Jay looked bored. “So he’s right—she’s a crazy woman.”
“But he knew what she meant!” Katie exclaimed. She brushed a strand of dark hair from her face. “Didn’t you even notice that? He knew what Mrs. Trelawny was talking about, and it really got to him. He didn’t like it one bit.”
“So?”
“So this is the only exciting thing that’s happened since we got off that bus,” Katie retorted. “It’s a real mystery!” She leaned back and considered. “Maybe Uncle Frank and Nancy Trelawny were lovers when they were young. Maybe they quarreled and married other people, but she never stopped loving him, and now she wants to warn him that something bad is going to happen.”
“And maybe you’re crazy, too,” Jay said. “That doesn’t sound like a love message to me—more like a threat.” He looked at her with amusement and disdain. “What a dreamer! Never a dull moment with you around!”
“What’s wrong with that?”
“Nothing, I guess.” Jay grinned, and for a while they sat quietly in the dusk. Then Jay shrugged. “The thing is, you make up problems for the fun of it,” he said. “You don’t have any real ones.”
His tone suggested that he had worries she knew nothing about. Katie waited, hoping he’d say more, but he pushed back his chair and stood up. “See you,” he muttered.
Katie fini
shed her canned pears, spooning the sweet syrup slowly to make it last. A mystery, she thought. Jay could tease all he wanted, but a mystery would make up for having to spend the summer in this dreary place.
She checked to see if there was one last pear half in the can, then crossed the kitchen to the open back door. This was the right setting for a mystery, no question about that. A small porch extended from the house like a raft afloat on a sea of meadow grass. Katie went down the steps, stopping on the last one to gaze into the twilight. There were probably rabbits and mice and all kinds of wild creatures living in this field. Even snakes! She pulled her foot back hastily, and as she did, her toe caught in a rotting board and she lost her balance. One moment she’d been looking out over the meadow. The next, she was stretched full-length on the ground. Her chest ached with the force of her fall.

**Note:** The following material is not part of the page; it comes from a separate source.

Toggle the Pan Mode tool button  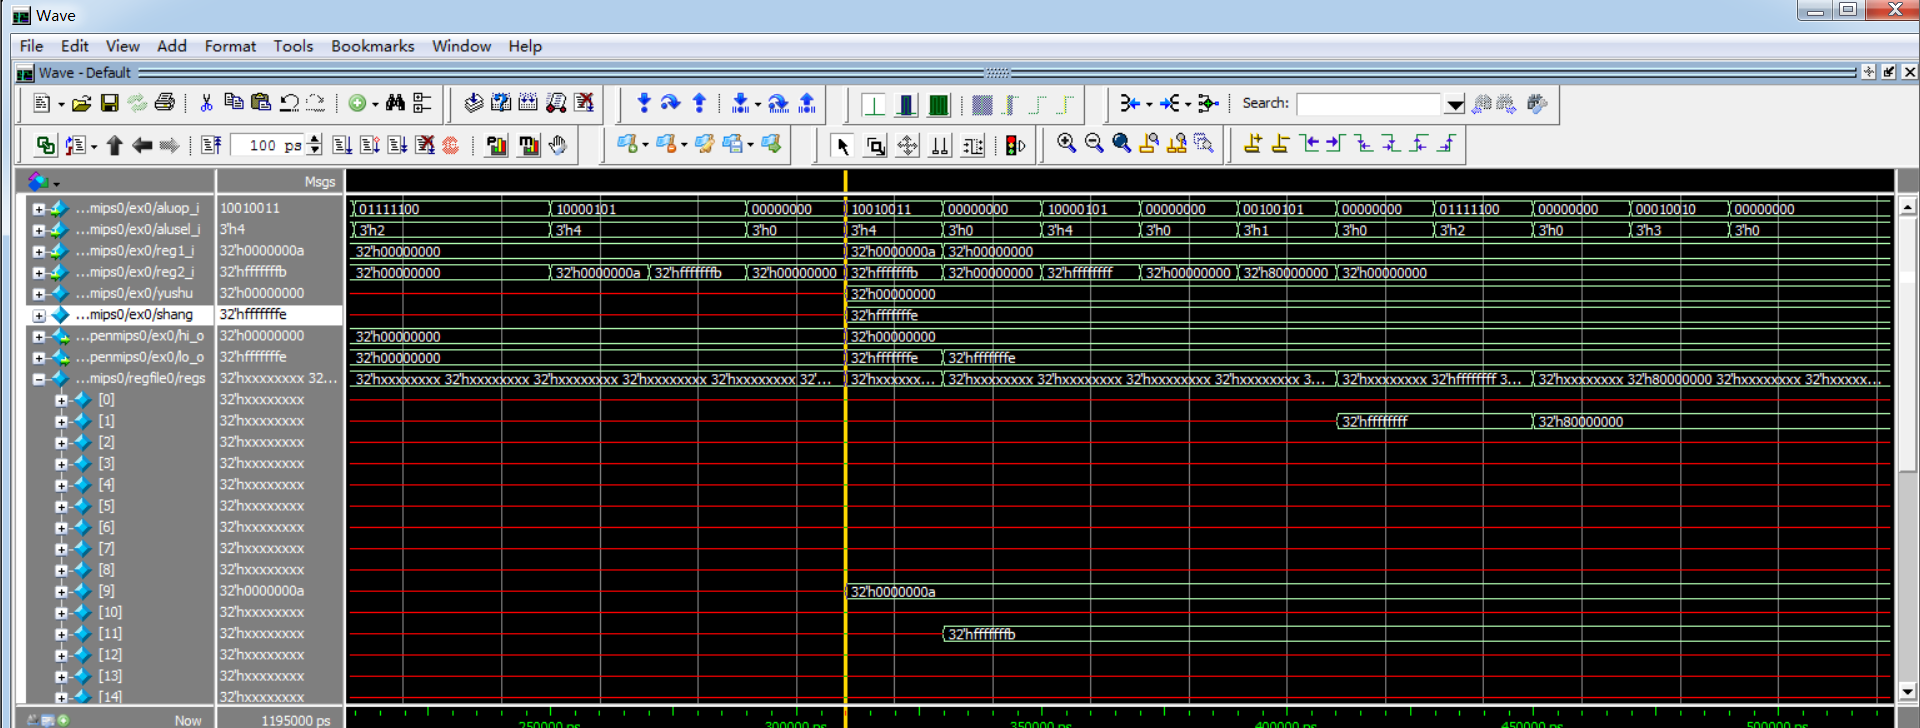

She started to get up, then froze. There was a groaning beneath her, a somber sound that began and ended in seconds. She lifted her head to look around, then pressed her ear to the ground once more. Silence. But as she lay there, not moving, the earth shuddered beneath her hands.
Katie scrambled to her feet and flew up the porch steps. She hurtled through the door just as Mrs. Blaine returned to the kitchen.
“Katie, for heaven’s sake! Uncle Frank’s trying to sleep.” She sank into a chair. “You really disturbed him just now,” she went on, without noticing her daughter’s flushed face. “I don’t want any more questions about mysterious messages, okay? Uncle Frank’s heart is weak. He needs rest and quiet and no stress.”
Katie peeked over her shoulder at the open door. She half expected to see something horrible hulking there.
“And where’s Jay?” Mrs. Blaine asked. “He’s going to have to watch his tongue, too.”
“He went upstairs.” Katie took a deep breath to steady herself. “I’ll wash the dishes.”